To add to the apparent incompetence, after the attack was announced, Equifax told UK officials, “At this stage, it looks like no UK financial information has been compromised in this attack.” We now know this to be completely untrue. Following a joint investigation by the Information Commissioners Office and The Financial Conduct Authority, they found it had affected three groups in the following way:

19,993 UK data subjects had names, date of birth, telephone numbers and driving license numbers exposed.

637,430 UK data subjects had names, dates of birth and telephone numbers exposed.

Up to 15 million UK data subjects had names and dates of birth exposed.

The ICO ruled Equifax’s UK branch had “failed to take appropriate steps” to protect UK citizens’ data.
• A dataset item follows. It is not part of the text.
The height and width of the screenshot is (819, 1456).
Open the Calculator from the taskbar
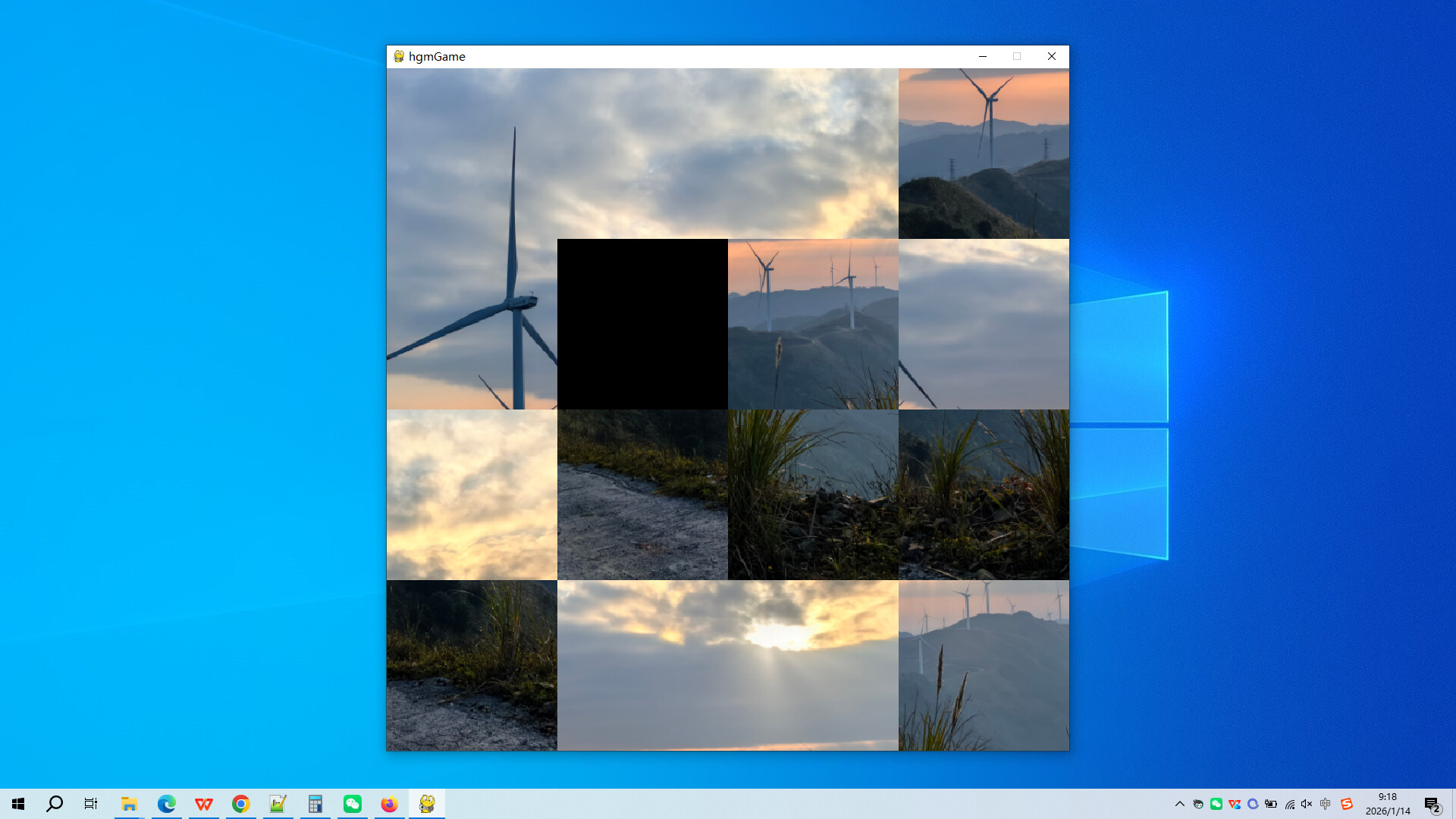[315, 804]
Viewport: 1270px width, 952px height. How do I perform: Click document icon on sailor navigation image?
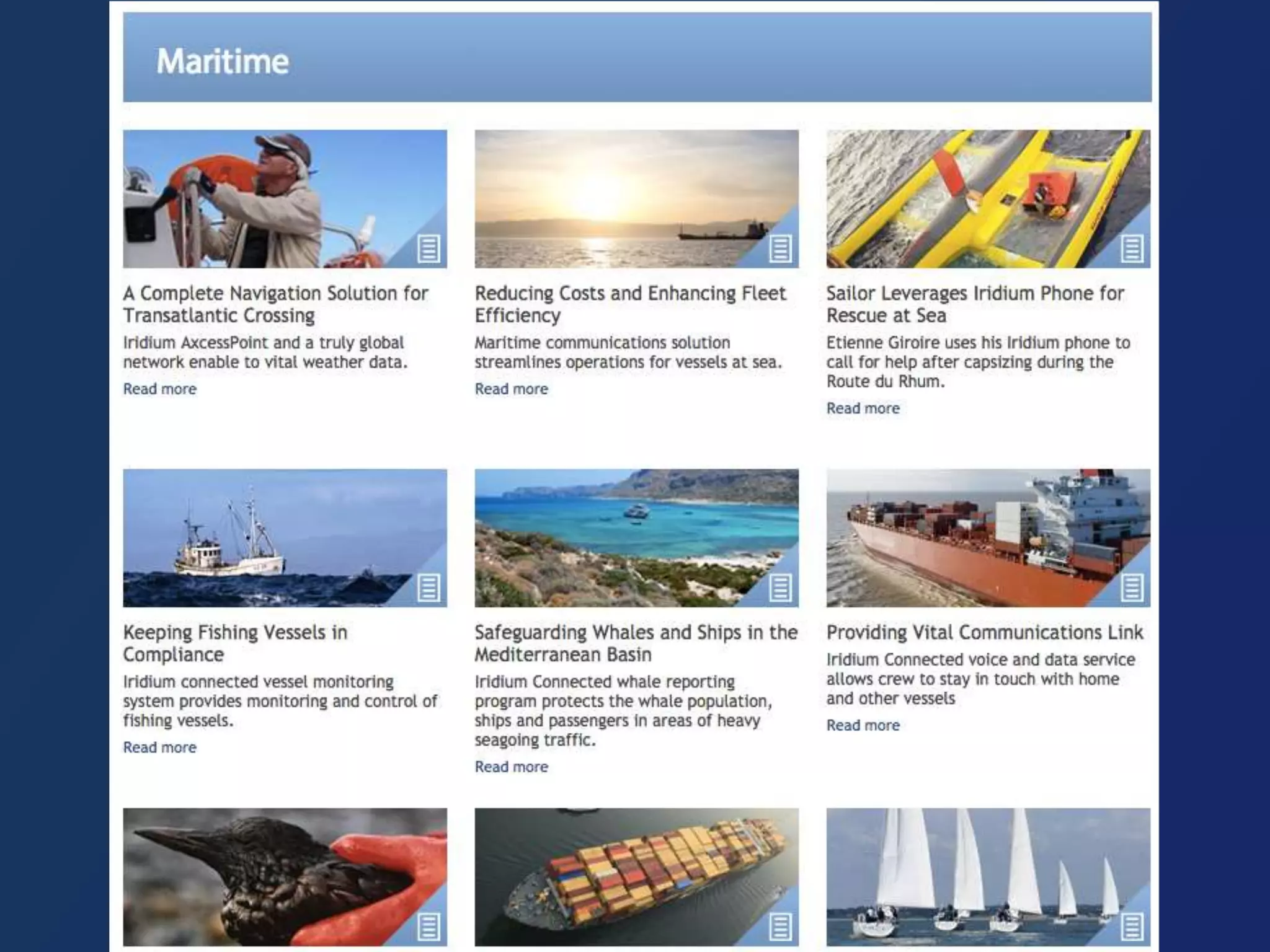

They added that multiple failures meant personal information had been kept longer than necessary and left people  vulnerable.

Because the breach happened before the launch of the EU’s General Data Protection Regulation (GDPR) in May this year, the investigation took place under the UK’s Data Protection Act 1998 instead and the £500,000 is the highest possible under the law.

A spokesperson for Equifax said the firm was “ disappointed in the findings and the penalty. As the ICO makes clear in its report, Equifax has successfully implemented a broad range of measures to prevent the recurrence of such criminal incidents and it acknowledges the strengthened procedures which are now in effect.

“The criminal cyber-attack against our US parent company last year was a pivotal moment for our company. We apologise again to any consumers who were put at risk.”